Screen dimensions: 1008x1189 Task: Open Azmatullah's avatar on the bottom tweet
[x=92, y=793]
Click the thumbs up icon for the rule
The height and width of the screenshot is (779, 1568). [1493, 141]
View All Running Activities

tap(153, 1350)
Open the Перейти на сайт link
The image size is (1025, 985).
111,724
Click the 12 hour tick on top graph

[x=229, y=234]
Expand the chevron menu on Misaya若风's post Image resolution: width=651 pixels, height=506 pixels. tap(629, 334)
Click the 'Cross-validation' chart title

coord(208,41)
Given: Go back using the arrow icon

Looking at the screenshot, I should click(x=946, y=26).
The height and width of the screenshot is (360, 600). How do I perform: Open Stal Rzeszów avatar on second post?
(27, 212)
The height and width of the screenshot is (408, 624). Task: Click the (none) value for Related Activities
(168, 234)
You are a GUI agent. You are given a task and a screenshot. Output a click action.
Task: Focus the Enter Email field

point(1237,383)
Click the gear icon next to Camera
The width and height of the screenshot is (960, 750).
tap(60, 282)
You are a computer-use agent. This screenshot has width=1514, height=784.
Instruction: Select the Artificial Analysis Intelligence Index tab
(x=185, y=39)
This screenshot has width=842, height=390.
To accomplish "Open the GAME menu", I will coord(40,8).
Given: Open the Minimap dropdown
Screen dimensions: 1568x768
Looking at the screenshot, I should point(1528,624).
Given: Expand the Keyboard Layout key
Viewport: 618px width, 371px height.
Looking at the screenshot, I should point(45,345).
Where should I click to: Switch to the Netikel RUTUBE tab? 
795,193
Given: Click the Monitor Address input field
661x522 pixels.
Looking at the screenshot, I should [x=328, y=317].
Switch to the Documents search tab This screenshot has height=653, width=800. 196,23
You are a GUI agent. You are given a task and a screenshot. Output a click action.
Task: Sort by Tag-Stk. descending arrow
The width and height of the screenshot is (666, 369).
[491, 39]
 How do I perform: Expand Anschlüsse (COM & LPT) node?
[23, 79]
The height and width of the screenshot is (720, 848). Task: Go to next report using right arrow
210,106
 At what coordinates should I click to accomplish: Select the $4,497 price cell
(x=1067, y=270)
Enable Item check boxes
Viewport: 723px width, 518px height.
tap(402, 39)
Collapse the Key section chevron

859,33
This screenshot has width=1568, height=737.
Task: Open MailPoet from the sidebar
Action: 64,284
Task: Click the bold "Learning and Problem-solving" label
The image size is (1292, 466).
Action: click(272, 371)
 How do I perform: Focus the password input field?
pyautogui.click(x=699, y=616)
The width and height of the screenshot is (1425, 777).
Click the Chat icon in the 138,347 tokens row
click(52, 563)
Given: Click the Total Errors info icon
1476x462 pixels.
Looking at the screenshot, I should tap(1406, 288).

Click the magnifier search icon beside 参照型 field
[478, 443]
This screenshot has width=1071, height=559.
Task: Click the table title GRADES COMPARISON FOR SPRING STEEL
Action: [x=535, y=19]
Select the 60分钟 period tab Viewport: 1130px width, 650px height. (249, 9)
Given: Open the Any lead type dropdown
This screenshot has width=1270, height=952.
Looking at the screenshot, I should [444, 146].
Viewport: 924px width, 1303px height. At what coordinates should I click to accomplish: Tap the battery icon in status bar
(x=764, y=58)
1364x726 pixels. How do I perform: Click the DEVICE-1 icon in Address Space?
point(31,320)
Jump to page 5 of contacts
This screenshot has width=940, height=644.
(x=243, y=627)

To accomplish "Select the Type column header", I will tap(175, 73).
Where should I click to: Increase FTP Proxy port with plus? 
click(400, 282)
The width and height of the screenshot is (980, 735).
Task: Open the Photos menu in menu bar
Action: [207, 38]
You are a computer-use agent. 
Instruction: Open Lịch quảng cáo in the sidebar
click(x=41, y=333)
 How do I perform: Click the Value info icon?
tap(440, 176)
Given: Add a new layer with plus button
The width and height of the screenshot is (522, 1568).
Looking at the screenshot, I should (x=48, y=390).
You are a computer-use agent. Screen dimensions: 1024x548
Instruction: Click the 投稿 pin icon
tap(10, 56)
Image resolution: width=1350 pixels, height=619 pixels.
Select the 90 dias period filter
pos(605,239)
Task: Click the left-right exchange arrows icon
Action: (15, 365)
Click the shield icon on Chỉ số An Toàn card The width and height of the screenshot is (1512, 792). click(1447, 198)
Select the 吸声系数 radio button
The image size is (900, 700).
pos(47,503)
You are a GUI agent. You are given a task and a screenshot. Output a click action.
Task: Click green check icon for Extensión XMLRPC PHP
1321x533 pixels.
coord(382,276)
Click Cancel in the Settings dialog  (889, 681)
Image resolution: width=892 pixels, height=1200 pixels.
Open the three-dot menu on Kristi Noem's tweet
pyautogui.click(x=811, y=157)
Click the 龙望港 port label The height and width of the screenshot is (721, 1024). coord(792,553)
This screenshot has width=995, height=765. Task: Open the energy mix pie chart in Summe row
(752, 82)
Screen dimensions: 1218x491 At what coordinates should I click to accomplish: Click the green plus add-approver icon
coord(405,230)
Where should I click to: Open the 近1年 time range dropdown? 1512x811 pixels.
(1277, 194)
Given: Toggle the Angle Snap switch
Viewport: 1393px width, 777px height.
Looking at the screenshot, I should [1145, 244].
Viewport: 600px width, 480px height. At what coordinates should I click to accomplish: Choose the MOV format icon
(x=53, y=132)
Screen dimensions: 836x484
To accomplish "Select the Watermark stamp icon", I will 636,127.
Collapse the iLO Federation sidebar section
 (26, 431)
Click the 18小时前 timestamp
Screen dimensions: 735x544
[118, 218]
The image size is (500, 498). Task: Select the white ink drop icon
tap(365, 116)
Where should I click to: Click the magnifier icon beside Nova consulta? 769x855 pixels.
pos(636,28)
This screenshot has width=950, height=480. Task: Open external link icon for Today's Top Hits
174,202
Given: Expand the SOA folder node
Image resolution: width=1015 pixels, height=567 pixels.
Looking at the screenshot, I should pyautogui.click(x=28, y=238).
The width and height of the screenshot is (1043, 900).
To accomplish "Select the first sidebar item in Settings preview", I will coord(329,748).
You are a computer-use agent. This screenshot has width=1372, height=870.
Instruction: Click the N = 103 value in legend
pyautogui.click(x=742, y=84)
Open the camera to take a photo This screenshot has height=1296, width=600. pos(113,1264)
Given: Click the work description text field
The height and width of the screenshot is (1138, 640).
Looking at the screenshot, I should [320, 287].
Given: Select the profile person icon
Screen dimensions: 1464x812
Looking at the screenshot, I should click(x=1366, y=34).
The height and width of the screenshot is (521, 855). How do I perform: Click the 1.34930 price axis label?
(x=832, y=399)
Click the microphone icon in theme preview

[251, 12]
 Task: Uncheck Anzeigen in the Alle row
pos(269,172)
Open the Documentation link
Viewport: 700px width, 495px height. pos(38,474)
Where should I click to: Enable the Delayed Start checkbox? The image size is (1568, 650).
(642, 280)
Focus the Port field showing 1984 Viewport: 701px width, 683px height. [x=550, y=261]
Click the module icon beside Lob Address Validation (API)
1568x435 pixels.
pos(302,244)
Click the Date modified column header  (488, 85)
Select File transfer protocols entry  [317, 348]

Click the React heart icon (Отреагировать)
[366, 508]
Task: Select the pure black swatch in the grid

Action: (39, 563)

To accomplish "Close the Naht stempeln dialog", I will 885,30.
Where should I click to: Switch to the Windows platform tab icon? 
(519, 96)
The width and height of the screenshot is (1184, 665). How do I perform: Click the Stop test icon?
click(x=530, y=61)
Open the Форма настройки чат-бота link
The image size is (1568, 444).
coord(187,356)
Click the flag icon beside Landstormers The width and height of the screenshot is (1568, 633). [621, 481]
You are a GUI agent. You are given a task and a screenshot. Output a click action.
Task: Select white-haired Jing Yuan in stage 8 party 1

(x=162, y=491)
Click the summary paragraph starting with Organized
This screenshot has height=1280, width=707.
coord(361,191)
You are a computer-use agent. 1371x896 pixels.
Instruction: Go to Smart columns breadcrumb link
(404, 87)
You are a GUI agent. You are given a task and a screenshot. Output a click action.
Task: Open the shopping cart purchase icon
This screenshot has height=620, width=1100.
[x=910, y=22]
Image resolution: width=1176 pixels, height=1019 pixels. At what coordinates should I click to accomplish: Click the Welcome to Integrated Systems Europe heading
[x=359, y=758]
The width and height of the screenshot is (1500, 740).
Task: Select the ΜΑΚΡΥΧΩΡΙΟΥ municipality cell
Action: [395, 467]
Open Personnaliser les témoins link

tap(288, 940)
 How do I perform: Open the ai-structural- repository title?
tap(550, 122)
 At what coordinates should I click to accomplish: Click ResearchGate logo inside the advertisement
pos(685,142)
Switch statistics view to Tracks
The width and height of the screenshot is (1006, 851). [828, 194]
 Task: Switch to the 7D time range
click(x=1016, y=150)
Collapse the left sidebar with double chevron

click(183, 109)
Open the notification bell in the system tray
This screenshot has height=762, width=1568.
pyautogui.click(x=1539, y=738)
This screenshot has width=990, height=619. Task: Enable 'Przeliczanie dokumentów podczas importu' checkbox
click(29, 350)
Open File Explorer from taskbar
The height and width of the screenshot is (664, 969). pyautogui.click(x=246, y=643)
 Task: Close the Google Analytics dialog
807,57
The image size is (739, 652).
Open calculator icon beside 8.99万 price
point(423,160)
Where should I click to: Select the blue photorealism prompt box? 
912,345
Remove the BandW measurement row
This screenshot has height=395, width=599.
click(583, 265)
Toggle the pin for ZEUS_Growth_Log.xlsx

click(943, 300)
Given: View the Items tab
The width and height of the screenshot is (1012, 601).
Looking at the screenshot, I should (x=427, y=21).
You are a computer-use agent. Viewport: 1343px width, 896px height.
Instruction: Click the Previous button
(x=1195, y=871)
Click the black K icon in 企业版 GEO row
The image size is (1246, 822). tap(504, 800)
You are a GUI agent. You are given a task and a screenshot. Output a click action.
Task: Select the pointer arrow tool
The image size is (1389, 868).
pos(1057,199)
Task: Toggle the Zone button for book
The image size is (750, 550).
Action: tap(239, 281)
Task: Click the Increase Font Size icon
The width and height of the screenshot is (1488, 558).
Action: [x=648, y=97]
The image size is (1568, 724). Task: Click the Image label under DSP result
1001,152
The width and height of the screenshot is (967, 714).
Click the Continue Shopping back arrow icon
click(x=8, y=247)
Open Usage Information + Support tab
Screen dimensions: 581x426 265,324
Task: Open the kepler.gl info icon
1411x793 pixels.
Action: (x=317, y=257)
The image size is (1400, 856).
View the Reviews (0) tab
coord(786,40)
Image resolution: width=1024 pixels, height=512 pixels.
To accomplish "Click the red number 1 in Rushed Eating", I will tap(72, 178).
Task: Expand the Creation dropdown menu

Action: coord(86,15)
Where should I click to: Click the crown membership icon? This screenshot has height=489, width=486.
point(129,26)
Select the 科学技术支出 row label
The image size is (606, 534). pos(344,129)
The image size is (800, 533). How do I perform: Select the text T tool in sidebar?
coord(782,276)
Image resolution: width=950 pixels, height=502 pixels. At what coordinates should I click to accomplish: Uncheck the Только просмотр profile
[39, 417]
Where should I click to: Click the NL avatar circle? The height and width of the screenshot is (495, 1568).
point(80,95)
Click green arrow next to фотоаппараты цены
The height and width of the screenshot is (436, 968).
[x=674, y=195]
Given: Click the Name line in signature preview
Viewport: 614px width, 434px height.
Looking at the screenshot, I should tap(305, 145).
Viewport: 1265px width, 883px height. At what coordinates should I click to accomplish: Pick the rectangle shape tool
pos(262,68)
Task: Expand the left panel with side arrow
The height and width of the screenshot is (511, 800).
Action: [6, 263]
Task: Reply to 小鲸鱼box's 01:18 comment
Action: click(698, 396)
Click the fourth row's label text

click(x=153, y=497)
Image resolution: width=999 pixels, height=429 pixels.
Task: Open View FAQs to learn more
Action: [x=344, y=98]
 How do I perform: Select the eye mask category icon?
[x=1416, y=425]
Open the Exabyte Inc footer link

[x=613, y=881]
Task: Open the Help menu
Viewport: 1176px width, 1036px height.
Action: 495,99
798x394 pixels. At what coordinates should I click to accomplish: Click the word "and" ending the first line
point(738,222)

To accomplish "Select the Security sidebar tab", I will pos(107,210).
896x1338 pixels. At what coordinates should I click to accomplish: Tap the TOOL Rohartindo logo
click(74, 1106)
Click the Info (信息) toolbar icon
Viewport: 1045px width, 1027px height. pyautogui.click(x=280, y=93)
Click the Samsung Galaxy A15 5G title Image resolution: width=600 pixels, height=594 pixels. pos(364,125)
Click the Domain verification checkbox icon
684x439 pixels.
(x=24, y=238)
+===+
■ **Work instruction**
Output exactly the leading lines of the data, up to and including the line marked by "Enable Item check boxes".

■ **Exercise result**
Screen dimensions: 1008x1189 Task: Open Azmatullah's avatar on the bottom tweet
[x=92, y=793]
Click the thumbs up icon for the rule
The height and width of the screenshot is (779, 1568). [1493, 141]
View All Running Activities

tap(153, 1350)
Open the Перейти на сайт link
The image size is (1025, 985).
111,724
Click the 12 hour tick on top graph

[x=229, y=234]
Expand the chevron menu on Misaya若风's post Image resolution: width=651 pixels, height=506 pixels. tap(629, 334)
Click the 'Cross-validation' chart title

coord(208,41)
Given: Go back using the arrow icon

Looking at the screenshot, I should click(x=946, y=26).
The height and width of the screenshot is (360, 600). How do I perform: Open Stal Rzeszów avatar on second post?
(27, 212)
The height and width of the screenshot is (408, 624). Task: Click the (none) value for Related Activities
(168, 234)
You are a GUI agent. You are given a task and a screenshot. Output a click action.
Task: Focus the Enter Email field

point(1237,383)
Click the gear icon next to Camera
The width and height of the screenshot is (960, 750).
tap(60, 282)
You are a computer-use agent. This screenshot has width=1514, height=784.
Instruction: Select the Artificial Analysis Intelligence Index tab
(x=185, y=39)
This screenshot has width=842, height=390.
To accomplish "Open the GAME menu", I will coord(40,8).
Given: Open the Minimap dropdown
Screen dimensions: 1568x768
Looking at the screenshot, I should point(1528,624).
Given: Expand the Keyboard Layout key
Viewport: 618px width, 371px height.
Looking at the screenshot, I should point(45,345).
Where should I click to: Switch to the Netikel RUTUBE tab? 
795,193
Given: Click the Monitor Address input field
661x522 pixels.
Looking at the screenshot, I should [x=328, y=317].
Switch to the Documents search tab This screenshot has height=653, width=800. 196,23
You are a GUI agent. You are given a task and a screenshot. Output a click action.
Task: Sort by Tag-Stk. descending arrow
The width and height of the screenshot is (666, 369).
[491, 39]
 How do I perform: Expand Anschlüsse (COM & LPT) node?
[23, 79]
The height and width of the screenshot is (720, 848). Task: Go to next report using right arrow
210,106
 At what coordinates should I click to accomplish: Select the $4,497 price cell
(x=1067, y=270)
Enable Item check boxes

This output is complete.